Crossed p-n Junction Light-Emitting Diodes

In direct band gap semiconductors like InP, the p-n junction also forms the basis for critical optoelectronic devices, including LEDs and lasers (see Figure 13-8). To assess whether our crossed NW devices might behave similarly, the photoluminescence (PL) and electroluminescence (EL) from crossed NW p-n junctions can provide a means for controlling the color of the LEDs in a well-defined way. The ability to tune color with size in these nanoLEDs might be especially useful in future nanophotonic applications.

Integrated Nanowire Logic Devices

The controlled high-yield assembly of crossed NW p-n diodes and crossed-nanowire field effect transmitters with attractive device characteristics, such as high gain, enable the bottom-up approach to be used for assembly of more complex and functional electronic circuits such as logic gates. Logic gates are critical blocks of the hardware in current computing systems that produce a logic-1 and logic-0 output when the input logic requirements are satisfied.

Diodes and transistors represent two basic device elements in logic gates. Transistors are more typically used in current computing systems because they can exhibit voltage gain. Diodes do not usually exhibit voltage gain, although they may also be desirable in some cases. For example, the architecture and constraints on the assembly of nanoelectronics might be simplified using diodes because they are two-terminal rather than three-terminal transistors. In addition, by combining the diodes and transistors in logic circuits, it is possible to achieve high voltage gain while simultaneously maintaining a simplified device architecture. The flexibility of these NW device elements for both diode- and FET-based logic has been demonstrated in the creation of AND, OR, NOR gates that have been used to implement simple basic computation (Figure 13-9).

Polar-Surface Dominated Novel Nanostructures

For applications in nanotechnology, ZnO has three key advantages. First, it is a semiconductor that has a direct wide-band gap and significant excitation-binding energy. It is an important functional oxide, exhibiting near-UV emission and transparent conductivity at room temperature and higher. It is also piezoelectric because of its noncentral symmetry. This is a key phenomenon in building electromechanical coupled sensors and transducers at nanoscale. The piezoelectric coefficient of a polar nanobelt is about three times that of bulk material, and this makes it a candidate for nanoscale electromechanical coupling devices. Finally, ZnO may be biosafe and biocompatible, so it can be used for biomedical applications without coating. With these three unique characteristics, ZnO could be one of the most important nanomaterials in future research and applications. The diversity of nanostructures presented here for ZnO should open many fields of research in nanotechnology.

The synthesis of various nanostructures is based on a solid-state thermal sublimation process, in which a pile of source materials, typically the powder form of oxides, is placed at the center of a tube furnace. The source materials are sublimated by raising the temperature of the furnace; a redeposit ion of the vapor phase at a lower temperature zone produces novel nanostructures. By controlling the growth kinetics, the local growth temperature, and the chemical composition of the source materials, researchers have synthesized a wide range of polar-surface dominated nanostructures of ZnO under well-controlled conditions at high yield (Figure 13-10).

Zinc oxide (ZnO) is a material that has key applications in catalysts, sensors, lasering, piezoelectric transducers, transparent conductors, and surface acoustic wave devices. This chapter focuses on the formation of various nanostructures of ZnO, showing their structures, growth mechanisms, and potential applications in optoelectronics, sensors, transducers, and biomedical science. For the nonpolar surfaces of ZnO, various forms of nanostructures have been synthesized for ZnO (Figure 13-11). These structures were realized by controlling growth kinetics.
· · · ·
TASK TO CARRY OUT
Transcribe the part of the nanowire and zinc oxide text above, starting at "Crossed p-n Junction" and ending at "future nanophotonic applications.".
· · · ·
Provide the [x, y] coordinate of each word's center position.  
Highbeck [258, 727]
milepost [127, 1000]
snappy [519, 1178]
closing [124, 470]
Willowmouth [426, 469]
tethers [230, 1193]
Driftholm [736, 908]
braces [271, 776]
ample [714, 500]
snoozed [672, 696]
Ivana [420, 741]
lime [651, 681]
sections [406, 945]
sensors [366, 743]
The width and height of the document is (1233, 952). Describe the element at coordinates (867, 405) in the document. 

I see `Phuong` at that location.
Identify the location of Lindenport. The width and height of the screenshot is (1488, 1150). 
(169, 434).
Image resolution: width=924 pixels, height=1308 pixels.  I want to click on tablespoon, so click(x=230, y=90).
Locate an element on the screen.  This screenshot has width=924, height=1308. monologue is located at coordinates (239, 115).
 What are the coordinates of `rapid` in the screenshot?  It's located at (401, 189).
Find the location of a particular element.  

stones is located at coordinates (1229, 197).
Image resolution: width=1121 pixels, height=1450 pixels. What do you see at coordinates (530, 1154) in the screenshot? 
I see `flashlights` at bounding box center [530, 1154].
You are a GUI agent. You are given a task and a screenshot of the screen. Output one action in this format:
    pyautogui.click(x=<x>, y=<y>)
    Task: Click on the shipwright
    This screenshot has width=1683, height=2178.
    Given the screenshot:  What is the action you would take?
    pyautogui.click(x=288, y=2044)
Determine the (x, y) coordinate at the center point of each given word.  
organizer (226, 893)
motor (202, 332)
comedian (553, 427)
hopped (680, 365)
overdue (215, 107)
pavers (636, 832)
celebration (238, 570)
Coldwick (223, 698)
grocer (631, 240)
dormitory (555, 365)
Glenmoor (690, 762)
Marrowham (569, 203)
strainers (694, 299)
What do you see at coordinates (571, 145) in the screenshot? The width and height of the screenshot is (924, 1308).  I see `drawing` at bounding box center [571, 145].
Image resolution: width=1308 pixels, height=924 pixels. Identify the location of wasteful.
· · · ·
FINISHED EXERCISE
Crossed p-n Junction Light-Emitting Diodes

In direct band gap semiconductors like InP, the p-n junction also forms the basis for critical optoelectronic devices, including LEDs and lasers (see Figure 13-8). To assess whether our crossed NW devices might behave similarly, the photoluminescence (PL) and electroluminescence (EL) from crossed NW p-n junctions can provide a means for controlling the color of the LEDs in a well-defined way. The ability to tune color with size in these nanoLEDs might be especially useful in future nanophotonic applications.